ウ.地震活動評価に基づく地震発生予測・検証実験

  • 大学は、統計モデルや物理モデルに基づいて現在と過去の地震活動を評価し、将来の地震活動を予測し、観測データに基いて予測の妥当性を評価・検証する定量的予測・検証実験を継続する。同時に、大地震や巨大地震の確率的予測の検証方法を検討する。なお、日本全体の地震活動予測とともに、首都圏を含む関東地域などの限定された地域での地震活動の予測・検証実験も行う。先行現象に基づく予測の検証実験にも取り組む。
  • 地球規模の広域な地震活動や、世界の様々な地域の地震活動の予測・検証実験を行うために、国際的な地震活動予測可能性共同実験(Collaboratory for the Study of Earthquake Predictability:CSEP)に継続して参加する。世界標準の地震発生予測モデルや検証方法の改善、実験方法の改良にも貢献する。
  • 大学は、断層の空間分布や地震活動履歴、余震活動などを考慮して、地震サイクルの中の地震活動の特徴の変化を明らかにする。また、世界の多様な地震活動を再解析して、各地域の地震発生場の階層構造の特徴付けを行う。これらの特徴を、既存の確率論的地震活動モデルに取り入れる方法を開発して予測を試行する。

(3)先行現象に基づく地震活動予測

 これまで報告されている地震に先行して発生したとされる現象について、地震発生との関係の有意性を統計的に評価する。また、先行現象と地震発生を結び付ける物理・化学過程を明らかにし、先行現象と地震発生の関連を科学的に検証することを目指す。

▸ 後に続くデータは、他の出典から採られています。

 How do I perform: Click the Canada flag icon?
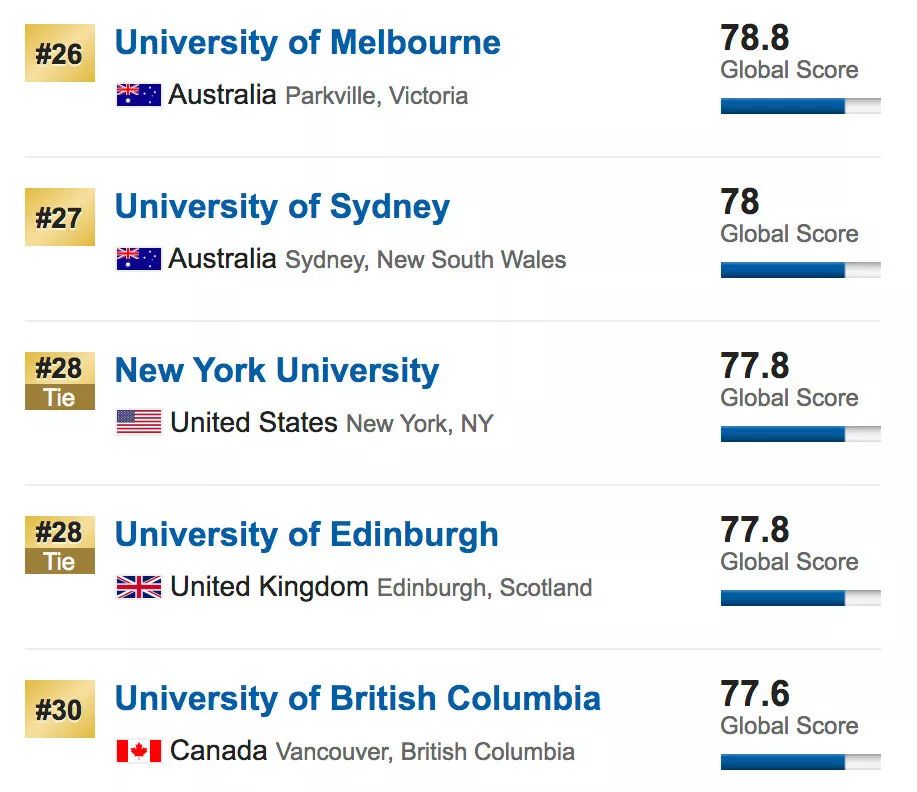coord(139,751)
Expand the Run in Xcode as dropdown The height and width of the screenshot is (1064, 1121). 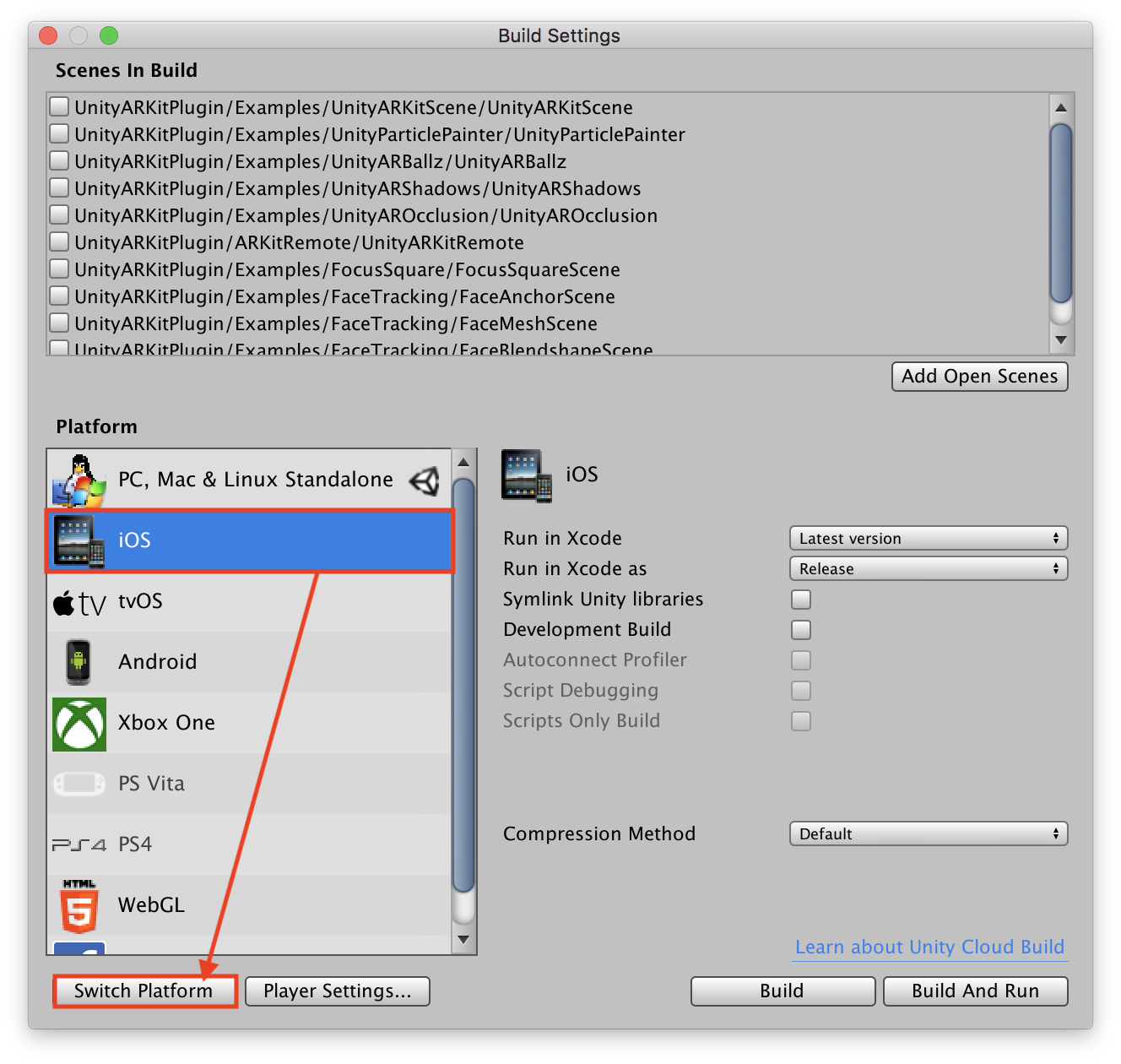tap(928, 569)
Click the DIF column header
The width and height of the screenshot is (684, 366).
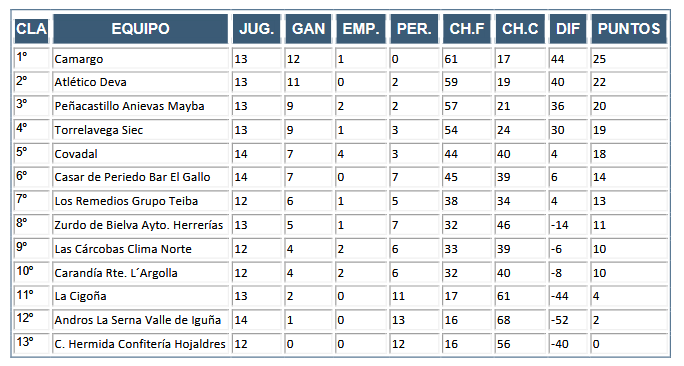coord(568,29)
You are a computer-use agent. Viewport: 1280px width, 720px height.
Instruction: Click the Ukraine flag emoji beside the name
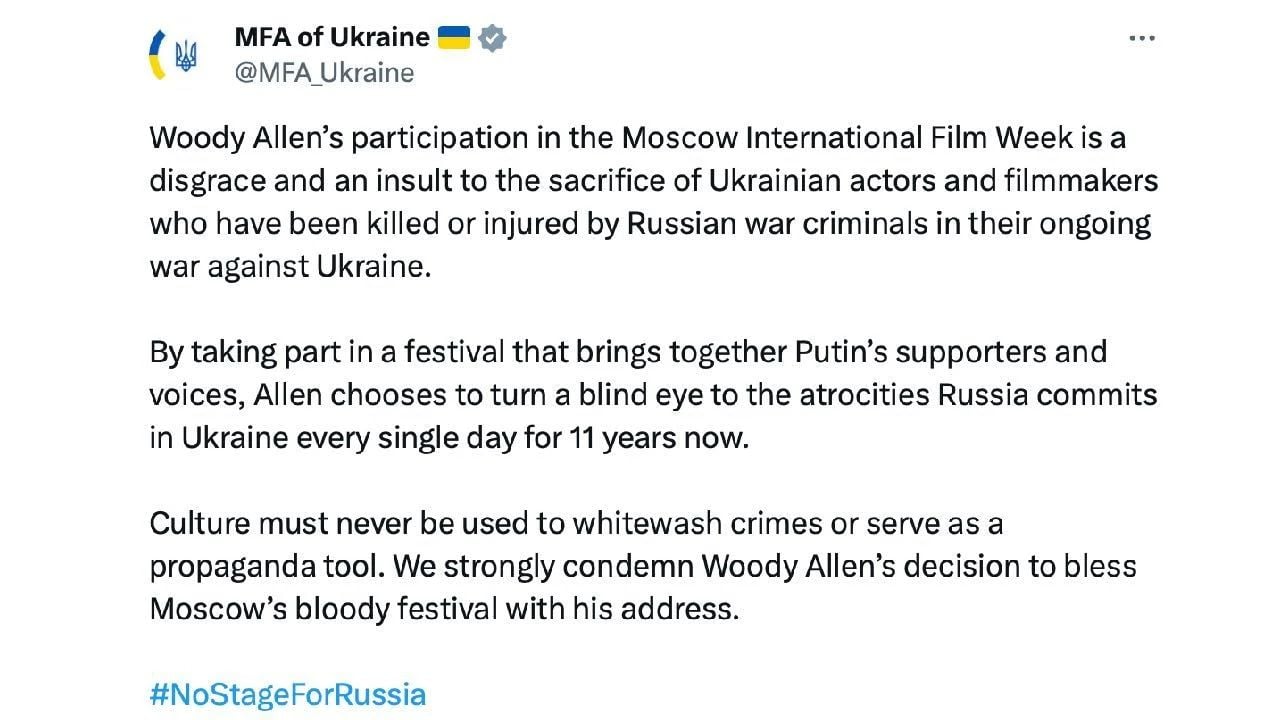(x=454, y=38)
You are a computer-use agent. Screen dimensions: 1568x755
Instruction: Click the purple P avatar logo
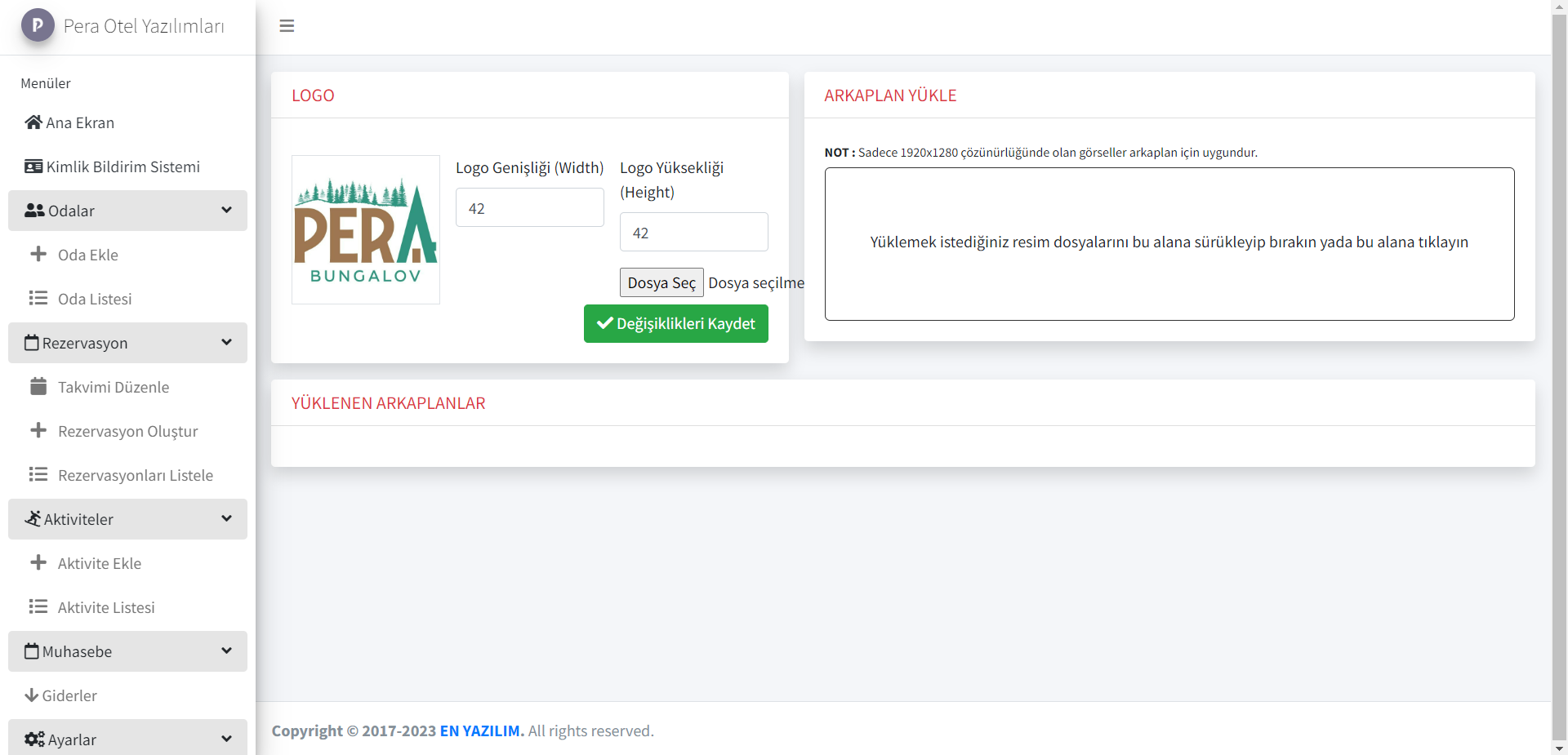(x=38, y=25)
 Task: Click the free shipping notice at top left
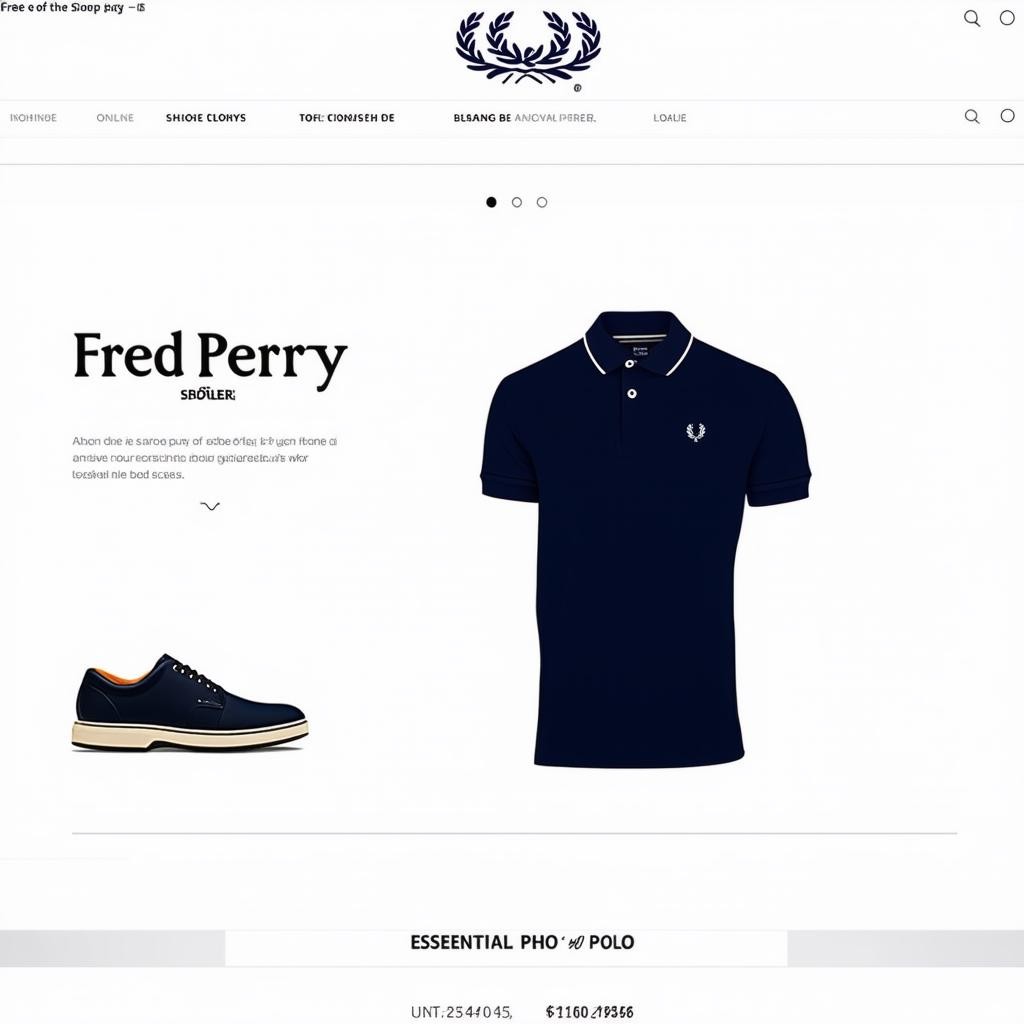[72, 8]
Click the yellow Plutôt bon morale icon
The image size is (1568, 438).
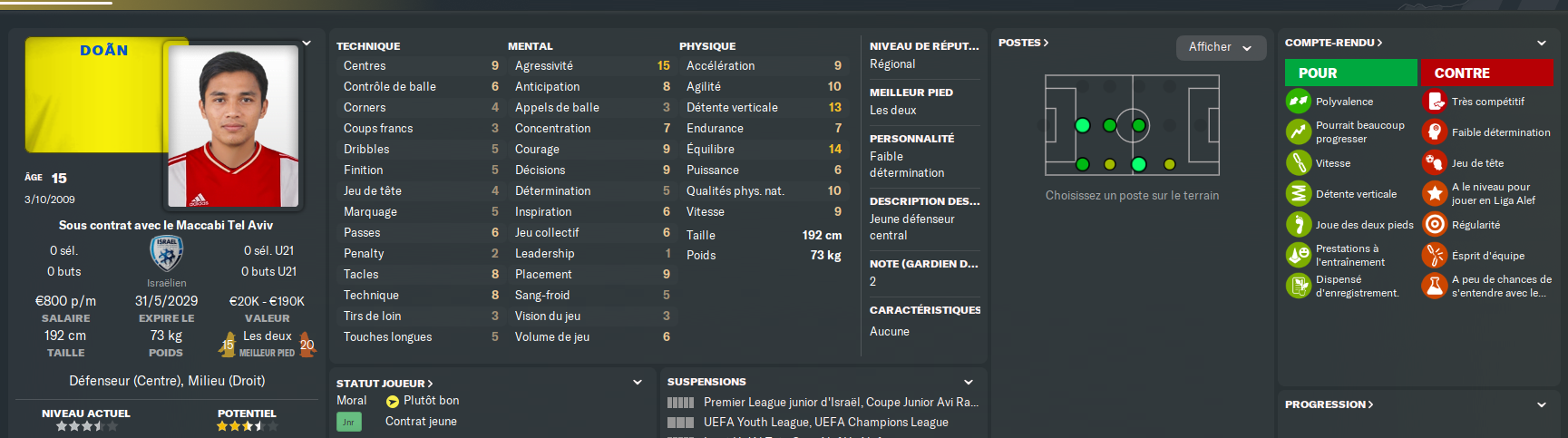[393, 402]
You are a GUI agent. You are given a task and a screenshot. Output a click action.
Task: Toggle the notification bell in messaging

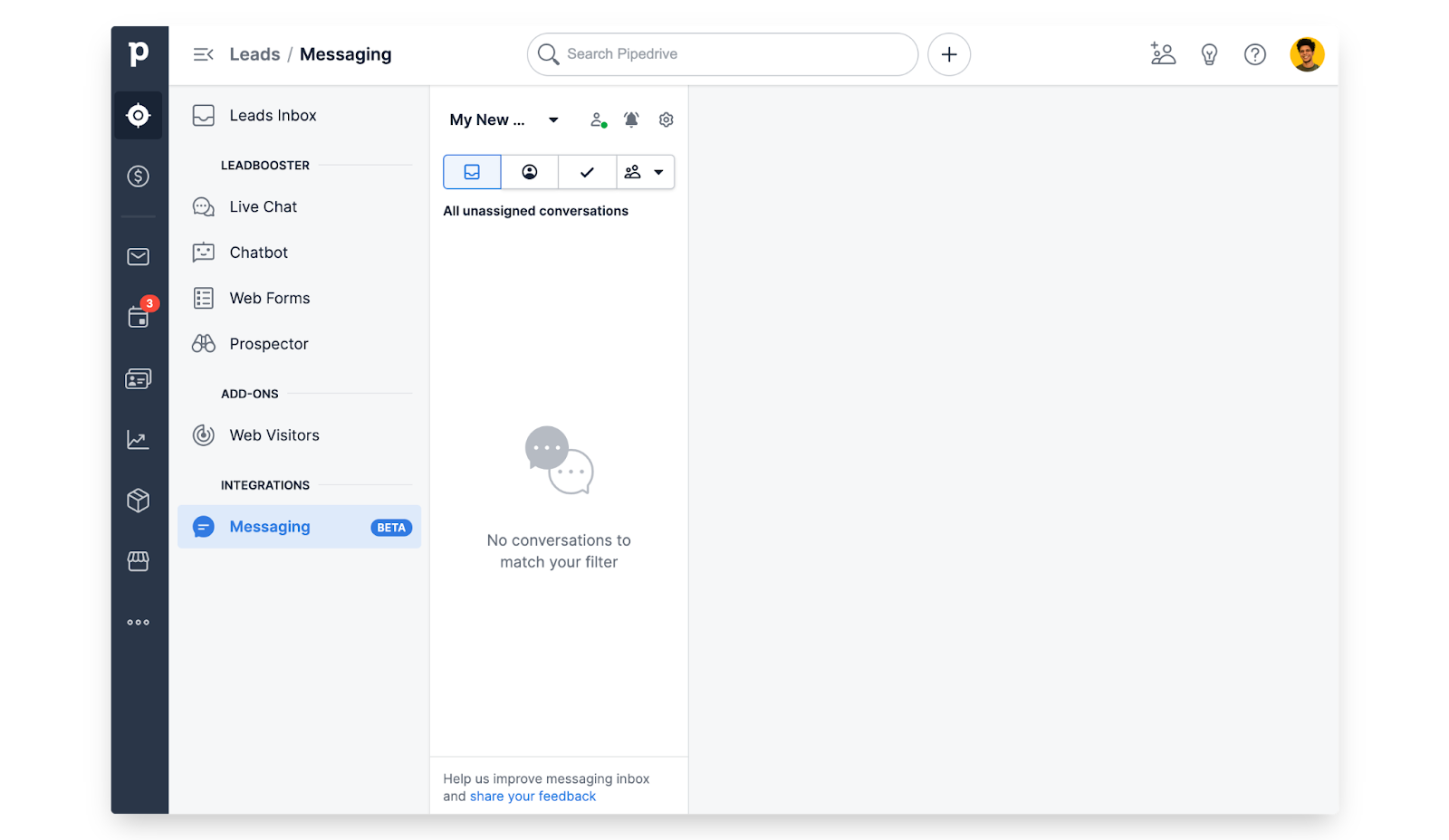pyautogui.click(x=631, y=120)
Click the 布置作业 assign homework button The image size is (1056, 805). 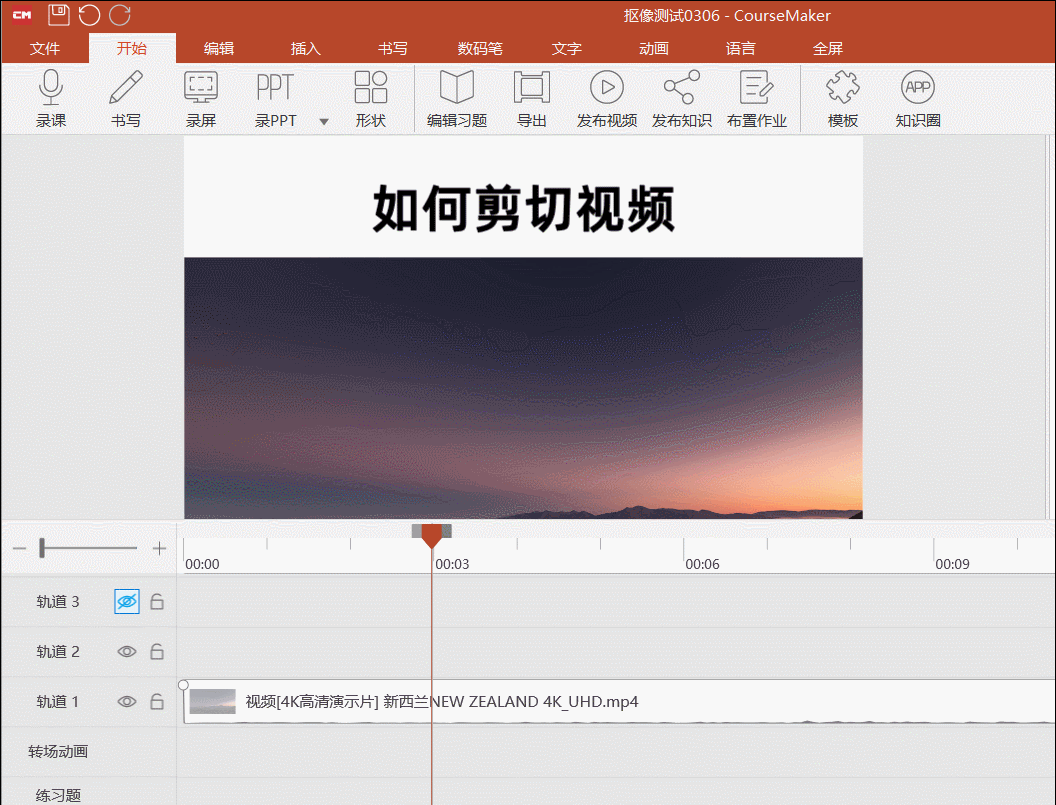coord(757,97)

  • 大学は、地震活動や電磁気現象などの大地震に先行すると報告されている種々の現象について、現象と地震発生の相関を客観的に評価する。また、それぞれの現象の予測能力を定量的に評価する手法を開発する。
  • 大学は、中・短期的な地震活動変化の客観的検出に基づいた大地震発生の予測モデルを開発し、その統計的評価を行う。また、最近世界各地で発見され始めた極微小な地震からなる前震活動の検出例を増やし、その特徴を調査する。岩石実験における試料の破壊や不安定滑りに先行する微小破壊についても、新たな計測方法による実験のデータを用いて再検討し、大地震の前震活動との対応も考慮して、その特徴を明らかにする。
  • 大学は、全国の放射線管理施設の協力の下、大気中ラドン濃度のデータを広範囲に収集・分析し、地震・火山噴火・ゆっくり滑り・地殻ひずみなどの活動と比較する。また、地震に伴う電磁気現象の観測をULF、VLF、VHF帯にわたり総合的に行い、さらに、衛星データも利用して、電磁気現象と地震発生との関係について統計的に検証するとともに、その発生メカニズムの追及のため地圏、大気圏、電離圏結合に関する観測研究を行う。地下水に現われる地震の先行現象の発生機構をモデル化し、観測によって検証する。

(4)事象系統樹の高度化による火山噴火予測

 これまで作成してきた幾つかの火山の噴火事象系統樹に、最新の噴火履歴の情報や、マグマ供給系の進化に関する知見を加え、噴火事象系統樹の高度化を行う。現在の火山学的知見及び本研究計画から得られる成果に基づいて、火山噴出物の特性や観測データと、噴火事象の分岐の関係からその機構を明らかにし、噴火予測に結び付く事象分岐論理を構築する。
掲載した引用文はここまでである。